УПРАЖНЕНИЯ »
- a) Перепечатайте фрагмент текста о Рувиме Моране, начиная со слов «Только задумал я» и продолжая до слов «фото 1950-х гг.» включительно.
- b) Допишите продолжение текста о Рувиме Моране, начиная сразу после его последней строки.

ИСХОДНЫЙ ТЕКСТ »
++++

Ей невдомек в азарте старта,
Что совершилось в эти дни
Так близко от е лыжни,
Кого отпела заметь марта,
Как будто Реквием былой
Закончив эпилогом новым,
Ктo на погосте поселковом,
Улегшись под крестом ольховым,
Смешался с милою землей!..
Только задумал я посвятить Рувиму Морану этот текст, как в книге «Он подарил нам «Белые цветы», посвященной писателю Абдурахману Абсалямову, увидел фото 1950-х гг.
На снимке запечатлены Абсалямов с поэтом Сибгатом Хакимом и приехавшим в творческую командировку из Москвы в Казань Рувимом Мораном. С казанскими литераторами Рувима Морана связывала крепкая дружба, а татарский язык словно в утешение и награду был подарен ему после страданий и бед. Впрочем, дар этот надо было осваивать и достойно принять. Рувим Моран распорядился своим приобщением к художественному переводу в высшей степени нетривиально: он поставил своей целью не пользоваться подстрочниками, а овладеть татарскими языком в совершенстве. В 1950- е гг. это вызывало среди московских успешных коллег откровенное недоумение, если не усмешку. Обладавшая непререкаемым статусом Вера Звягинцева (а в е переводе на русском языке звучали Туманян, Налбандян, Исаакян и другие армянские классики) не могла скрыть своего изумления: зачем изучать татарский язык?
Выбор Морана был иным.
ГАБДУЛЛА ТУКАЙ
Наставление
Когда к тебе приходит нищий с протянутой рукой,
Не оскорбляй его за то, что он нарушил твой покой.
Как ты — он Божий раб, и это запомни навсегда!
Беднягу по миру пустили невзгоды и нужда.

++++

ЗАПИСИ ДАННЫХ »
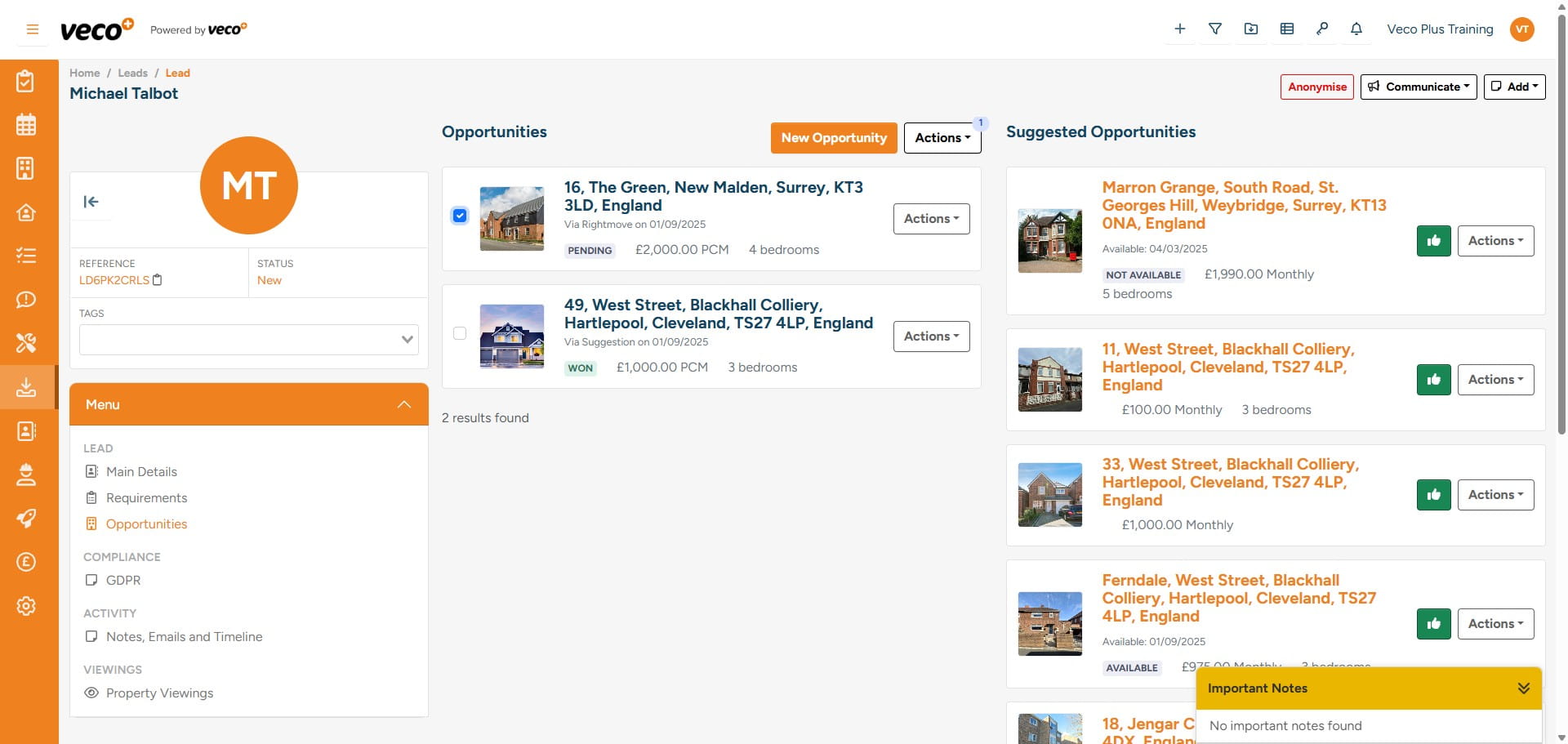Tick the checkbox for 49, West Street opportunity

++++

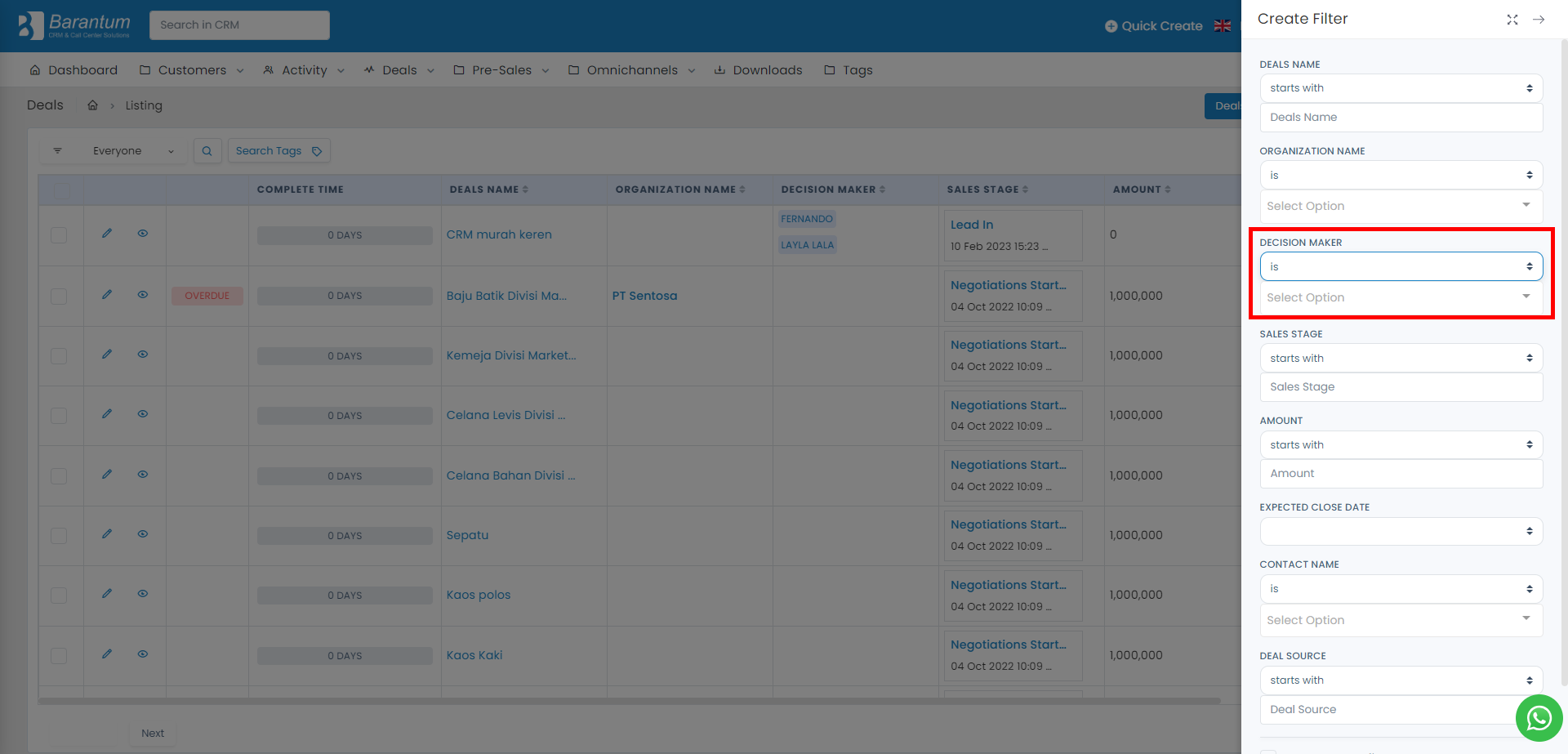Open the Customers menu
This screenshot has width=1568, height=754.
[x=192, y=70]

++++

ОТВЕТЫ »
- a)
Только задумал я посвятить Рувиму Морану этот текст, как в книге «Он подарил нам «Белые цветы», посвященной писателю Абдурахману Абсалямову, увидел фото 1950-х гг.

- b)
Ты видишь мир односторонним — без горя и забот,
А у него — орел и решка, лицо и оборот.
И колесо судьбы вращает богатство, славу, сан, —
Сегодня ты богат, а завтра беднее, чем шайтан.
Имеешь — дай, а нет — ответствуй спокойно, не хуля,
Как знать, быть может, этот нищий старик — пророк Илья?
РУВИМ ИЗ ОДЕССЫ
… В его детстве звучала вокруг иная мелодика. Русский, идиш, украинский, молдавский, болгарский. Рувим Моран родился далеко от Поволжья и стихии татарского языка – под Одессой, в пыльном городке торговцев и ремесленников Березовка. Вырос в самой Одессе и мог стать еще одним из ярких представителей «южной школы» в русской литературе, тем более что его наставником в литературном кружке «Потоки Октября» был Эдуард Багрицкий. Первые публикации заметил и похвалил уже перебравшийся в Москву другой известный поэт-одессит Семен Кирсанов. Из Одессы Моран перебрался в Николаев, работал на судоремонтном заводе, печатался в местном журнале «Стапеля». Но, подобно всем одесситам тех лет, Рувима тянет на север, в Москву, и, следуя одесской традиции, устраивается он поначалу в газету «Гудок».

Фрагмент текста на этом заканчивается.